Provided passage:
>>
Are triathletes mad?

Using two recent events as evidence, Martyn considers whether he is, in fact, as mad as most non-triathletes seem to think

Published: September 25, 2017 at 2:33 pm

Something you get used to when you take up triathlon is being called ‘mad’. My guess is that you, like me, are told that you are mad on almost every occasion your triathlon exploits come up in conversation. And as I couldn’t be more of a triathlete if I bled energy gel, this accounts for almost every conversation I ever have. Your reaction is to shrug modestly and say something about it being ‘just what we do’ while inwardly burning with smug delight. This smugness multiplies when it’s a runner, swimmer or cyclist who, upon learning that the race you’ve just matched or beaten them in is just one-third of what you do, will say you ‘must be bloody mad’. This is sometimes delivered through gritted teeth because if there’s one thing single-discipline athletes love it’s being outperformed by part-timers.
<<
Short problem A: According to the triathlon article, what word do non-triathletes use for triathletes almost every time their exploits come up?
The triathlon article and the entries that follow it have no connection to each other.

Data for the task:
>>
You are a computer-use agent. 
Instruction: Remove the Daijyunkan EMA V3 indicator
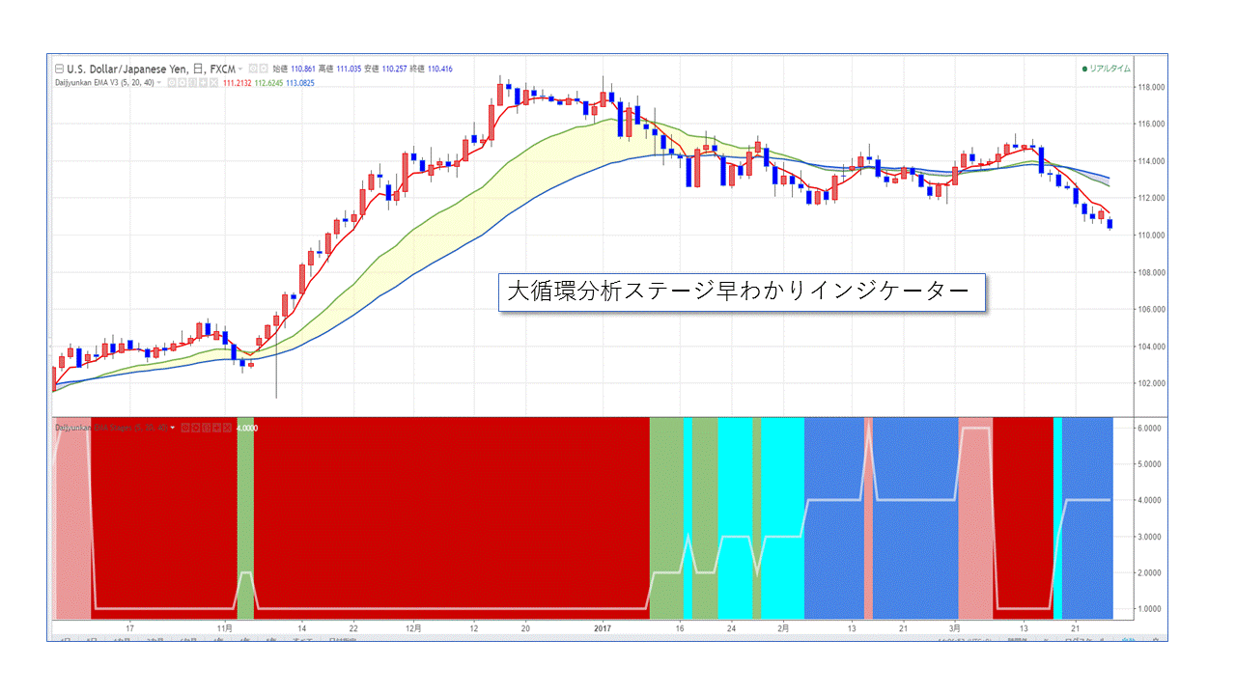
<<
>>
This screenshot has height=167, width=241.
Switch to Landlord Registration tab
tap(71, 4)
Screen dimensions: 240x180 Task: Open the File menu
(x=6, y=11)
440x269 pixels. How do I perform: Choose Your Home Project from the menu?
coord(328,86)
<<
>>
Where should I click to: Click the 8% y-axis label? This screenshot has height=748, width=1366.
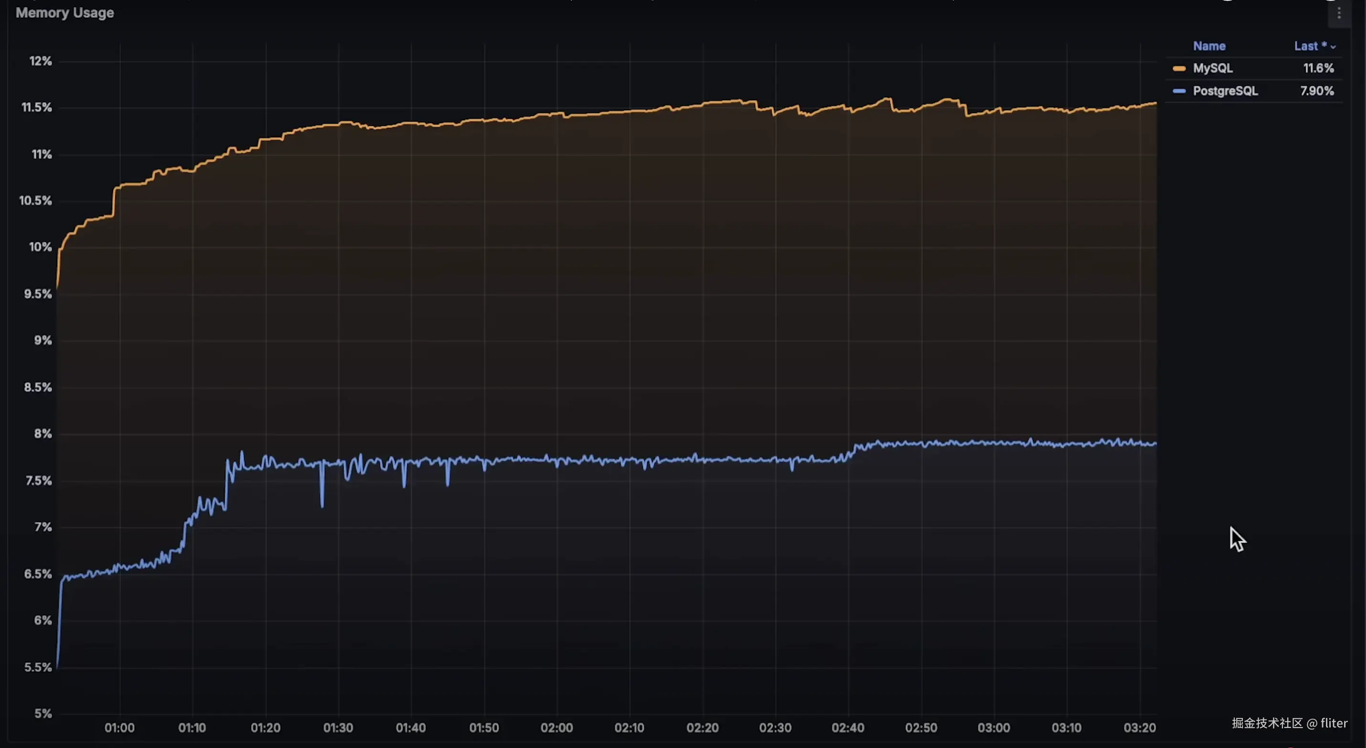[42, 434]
<<
Short problem B: Please give everything in the entries from the line containing "You are a computer-use agent." down to the line containing "Instruction: Remove the" as a JSON list of strings, one string per line, leaving out blank lines.

Correct output A: Mad.

Correct output B:
[
  "You are a computer-use agent. ",
  "Instruction: Remove the Daijyunkan EMA V3 indicator"
]